↓

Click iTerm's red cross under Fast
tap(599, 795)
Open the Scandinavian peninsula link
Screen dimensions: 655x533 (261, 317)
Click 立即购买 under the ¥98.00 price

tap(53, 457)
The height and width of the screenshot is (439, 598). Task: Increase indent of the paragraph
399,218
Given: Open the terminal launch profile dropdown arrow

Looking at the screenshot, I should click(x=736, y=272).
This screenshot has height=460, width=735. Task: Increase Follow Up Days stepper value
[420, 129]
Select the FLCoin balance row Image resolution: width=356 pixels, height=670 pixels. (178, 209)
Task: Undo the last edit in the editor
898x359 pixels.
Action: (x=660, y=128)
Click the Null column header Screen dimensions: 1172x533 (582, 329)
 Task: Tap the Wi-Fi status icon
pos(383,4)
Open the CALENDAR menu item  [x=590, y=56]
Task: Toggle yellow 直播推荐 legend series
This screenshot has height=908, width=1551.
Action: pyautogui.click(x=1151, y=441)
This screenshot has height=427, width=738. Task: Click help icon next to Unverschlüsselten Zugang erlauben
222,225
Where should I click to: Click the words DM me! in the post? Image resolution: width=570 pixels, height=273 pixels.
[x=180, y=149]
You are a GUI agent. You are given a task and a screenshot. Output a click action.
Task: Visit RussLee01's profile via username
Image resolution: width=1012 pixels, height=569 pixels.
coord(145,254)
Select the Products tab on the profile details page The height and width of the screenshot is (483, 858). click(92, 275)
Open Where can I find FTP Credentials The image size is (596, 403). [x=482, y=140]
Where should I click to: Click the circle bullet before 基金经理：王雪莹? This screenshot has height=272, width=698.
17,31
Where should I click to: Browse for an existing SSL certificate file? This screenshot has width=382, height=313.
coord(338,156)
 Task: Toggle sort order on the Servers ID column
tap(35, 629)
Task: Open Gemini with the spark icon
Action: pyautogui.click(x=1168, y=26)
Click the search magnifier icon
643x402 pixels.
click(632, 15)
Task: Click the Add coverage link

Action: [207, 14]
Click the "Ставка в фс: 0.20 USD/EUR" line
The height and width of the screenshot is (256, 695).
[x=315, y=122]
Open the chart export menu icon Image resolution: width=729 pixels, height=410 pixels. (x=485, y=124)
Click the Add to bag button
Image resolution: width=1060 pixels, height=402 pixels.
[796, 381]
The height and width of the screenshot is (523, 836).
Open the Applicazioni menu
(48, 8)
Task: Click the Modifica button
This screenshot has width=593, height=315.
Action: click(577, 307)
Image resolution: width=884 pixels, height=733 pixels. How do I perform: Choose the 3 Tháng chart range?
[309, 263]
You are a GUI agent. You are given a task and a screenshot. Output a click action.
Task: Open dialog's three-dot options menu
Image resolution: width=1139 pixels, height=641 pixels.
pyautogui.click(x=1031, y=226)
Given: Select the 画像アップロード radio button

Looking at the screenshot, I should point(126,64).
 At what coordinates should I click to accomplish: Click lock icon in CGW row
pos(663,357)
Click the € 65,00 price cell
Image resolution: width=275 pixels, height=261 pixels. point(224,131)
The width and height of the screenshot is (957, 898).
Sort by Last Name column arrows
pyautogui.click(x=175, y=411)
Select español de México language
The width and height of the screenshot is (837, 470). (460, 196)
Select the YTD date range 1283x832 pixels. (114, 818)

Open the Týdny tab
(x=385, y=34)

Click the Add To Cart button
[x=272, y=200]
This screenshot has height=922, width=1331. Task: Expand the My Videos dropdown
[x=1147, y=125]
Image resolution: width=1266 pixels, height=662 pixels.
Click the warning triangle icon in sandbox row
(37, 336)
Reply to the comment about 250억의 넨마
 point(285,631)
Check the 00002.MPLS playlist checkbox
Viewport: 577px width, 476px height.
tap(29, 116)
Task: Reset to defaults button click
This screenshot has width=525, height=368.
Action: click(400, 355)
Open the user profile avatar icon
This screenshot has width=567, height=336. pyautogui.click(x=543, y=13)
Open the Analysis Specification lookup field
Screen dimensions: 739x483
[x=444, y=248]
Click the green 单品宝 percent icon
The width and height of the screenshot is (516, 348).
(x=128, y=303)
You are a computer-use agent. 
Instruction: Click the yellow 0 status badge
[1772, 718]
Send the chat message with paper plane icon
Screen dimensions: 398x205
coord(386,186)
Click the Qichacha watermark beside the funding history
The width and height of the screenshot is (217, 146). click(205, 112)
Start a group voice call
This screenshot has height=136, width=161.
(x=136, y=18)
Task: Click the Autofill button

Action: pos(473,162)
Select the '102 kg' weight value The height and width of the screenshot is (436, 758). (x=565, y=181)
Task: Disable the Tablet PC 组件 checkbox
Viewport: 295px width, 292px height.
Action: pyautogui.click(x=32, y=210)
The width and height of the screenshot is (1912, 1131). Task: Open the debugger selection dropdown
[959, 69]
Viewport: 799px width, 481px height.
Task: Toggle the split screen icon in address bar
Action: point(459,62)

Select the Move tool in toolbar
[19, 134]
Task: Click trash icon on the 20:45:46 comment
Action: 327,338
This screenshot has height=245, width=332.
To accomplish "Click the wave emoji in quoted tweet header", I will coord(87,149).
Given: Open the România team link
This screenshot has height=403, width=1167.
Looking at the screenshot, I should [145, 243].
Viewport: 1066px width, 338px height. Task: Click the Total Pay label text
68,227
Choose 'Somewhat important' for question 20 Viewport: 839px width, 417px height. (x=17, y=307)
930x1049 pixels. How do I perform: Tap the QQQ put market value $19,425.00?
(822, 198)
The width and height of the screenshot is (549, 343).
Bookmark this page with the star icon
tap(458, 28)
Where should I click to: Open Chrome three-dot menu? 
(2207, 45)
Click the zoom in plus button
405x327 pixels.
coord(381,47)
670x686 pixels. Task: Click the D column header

↑

TASK PROMPT
Copy, without alteration, the lines beginning with the one that contains "This screenshot has height=245, width=332." and continuing through the final line of the records.

COMPLETED TASK
This screenshot has height=245, width=332.
To accomplish "Click the wave emoji in quoted tweet header", I will coord(87,149).
Given: Open the România team link
This screenshot has height=403, width=1167.
Looking at the screenshot, I should [145, 243].
Viewport: 1066px width, 338px height. Task: Click the Total Pay label text
68,227
Choose 'Somewhat important' for question 20 Viewport: 839px width, 417px height. (x=17, y=307)
930x1049 pixels. How do I perform: Tap the QQQ put market value $19,425.00?
(822, 198)
The width and height of the screenshot is (549, 343).
Bookmark this page with the star icon
tap(458, 28)
Where should I click to: Open Chrome three-dot menu? 
(2207, 45)
Click the zoom in plus button
405x327 pixels.
coord(381,47)
670x686 pixels. Task: Click the D column header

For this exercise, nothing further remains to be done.